Fifi gave a deadpan stare and said, "He's right there, Skye."

Nevertheless, everyone ran over to the elevator, Fifi included.

"Here I am!" Marshall shouted as he ran, and of course, ended up bowling over Fifi.

"Oops! Sorry!" Marshall said nervously, "Not use to having a seventh pup in the elevator just yet.

Fifi growled a bit, but then gave a smirk and said, "You're just lucky that I'd never forgive myself for creating the world's first klutzy vampire."

"Oui!" Marshall said with a smile, and everyone laughed.

Fifi even gave a genuine grin.

And so, the elevator went up into the Observatory.
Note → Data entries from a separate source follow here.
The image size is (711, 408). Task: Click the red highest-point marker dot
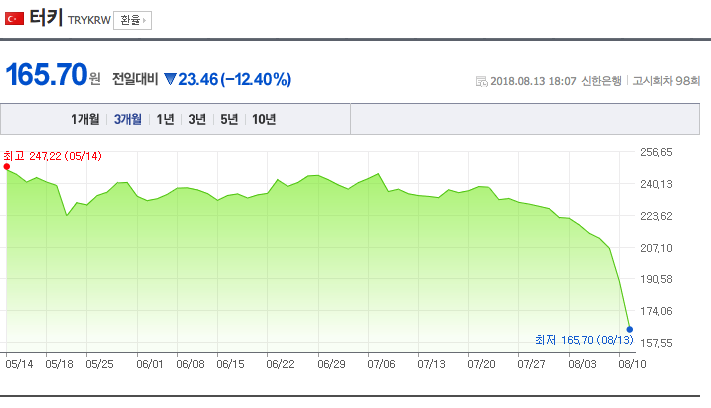[x=8, y=168]
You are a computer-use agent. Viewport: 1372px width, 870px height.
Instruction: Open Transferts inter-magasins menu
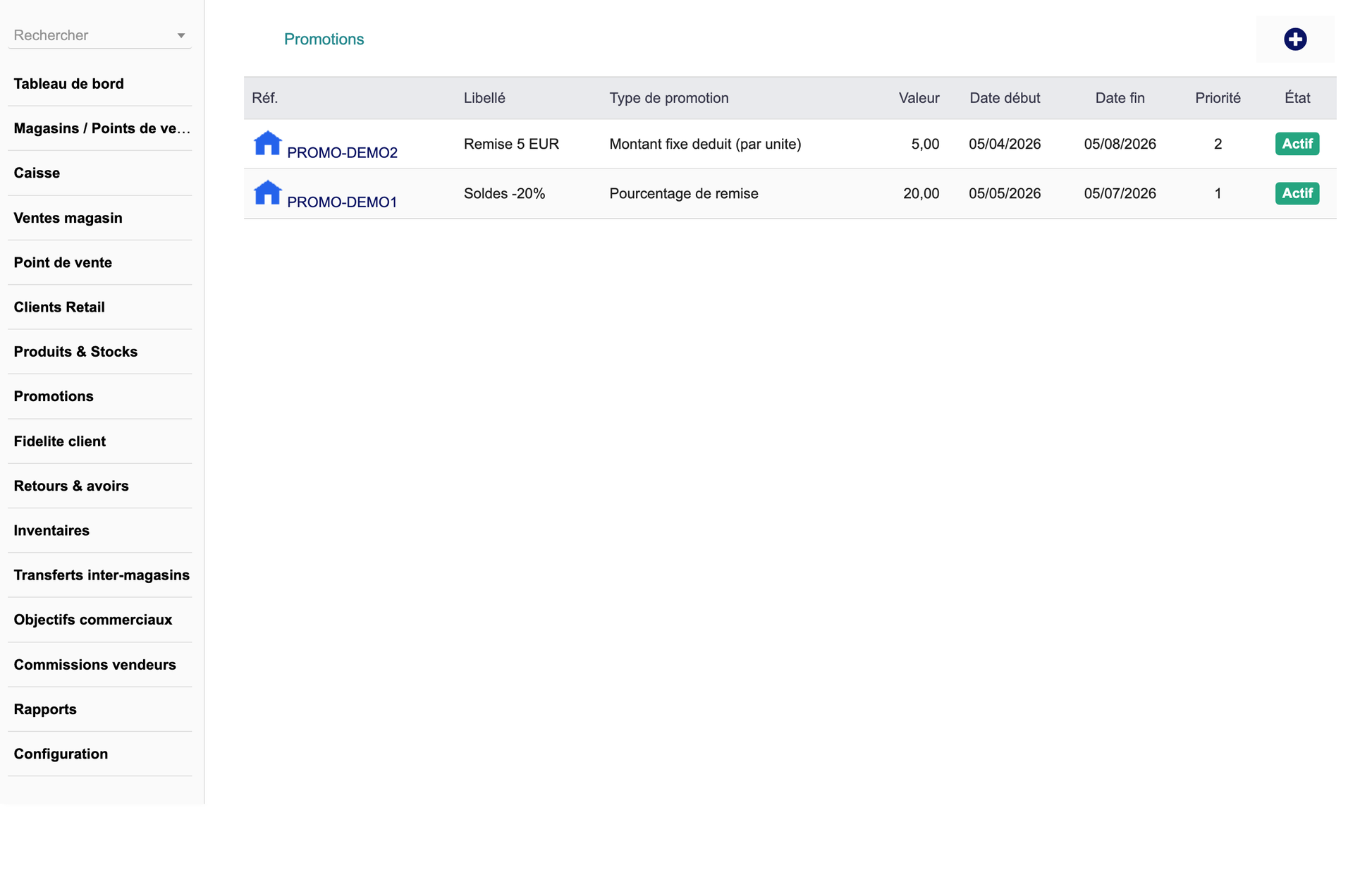coord(102,575)
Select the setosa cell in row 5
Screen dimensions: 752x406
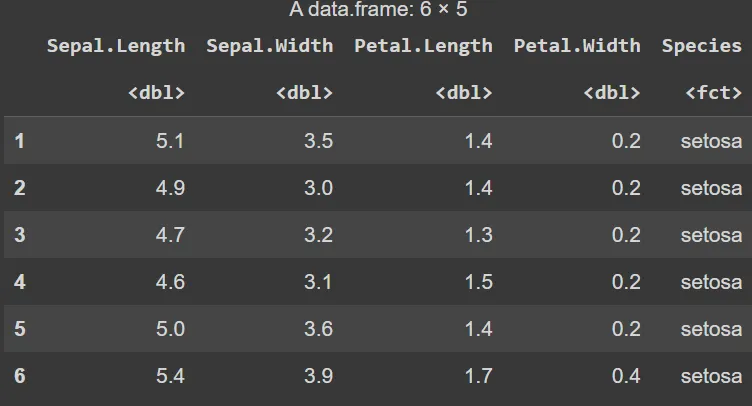(x=711, y=329)
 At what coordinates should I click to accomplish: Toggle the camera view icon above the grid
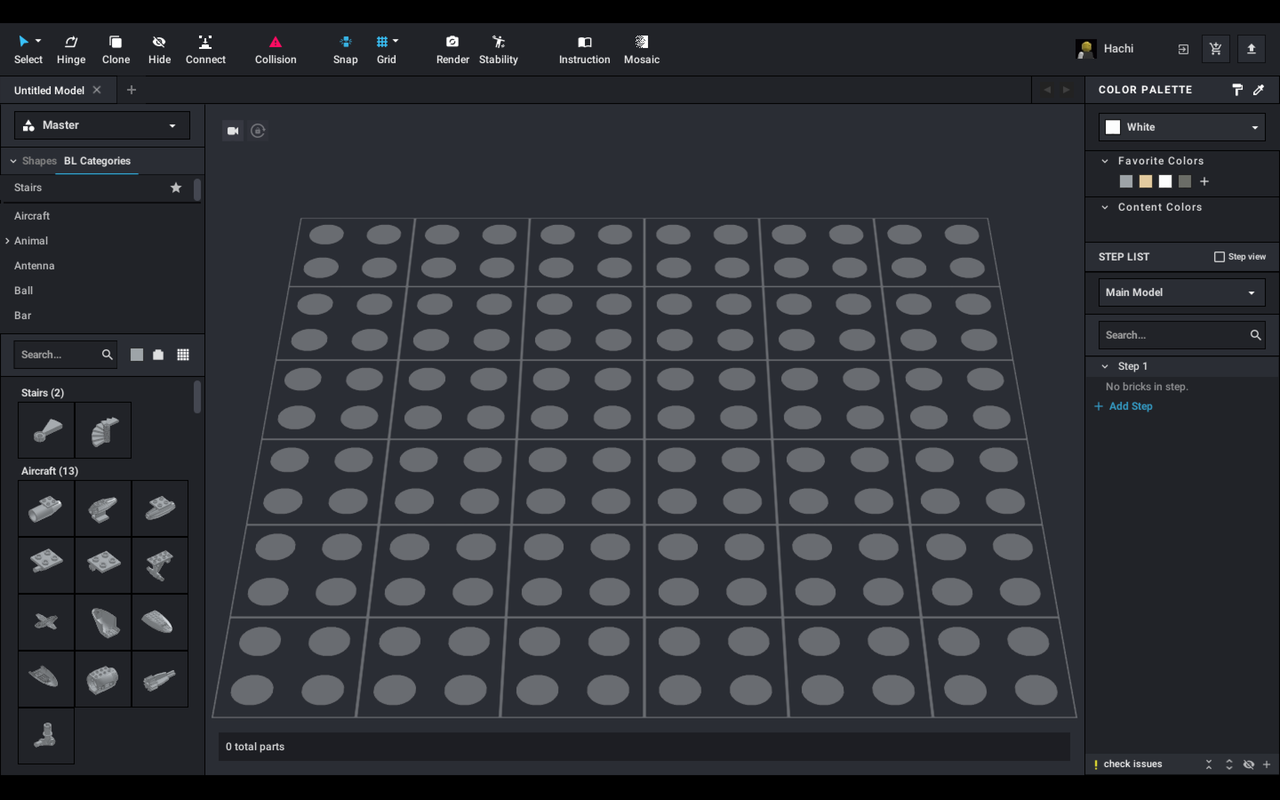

Not long after, Fifi came sliding down the slide with Skye and Chase right behind her. She slid standing on all fours, her head leaning forward as she hissed with glee, her fangs shining in the night just like her pup tag, which showed the silhouette of a white bat against a black background. She flipped off of the end of the slide and landed in the cockpit of her dark grey pup house. The arched structure unfolded until it was flat on the ground, and parts of it retracted and wheels extended out of the bottom, turning it into a dark flying wing.

The tailless fixed-wing aircraft quickly took off, with Ryder and Chase following on the ground in their vehicles, and Skye catching up in the air with her helicopter.

Fifi smiled and said, "I'm all for letting time go reeeaaaal slow. . . for now."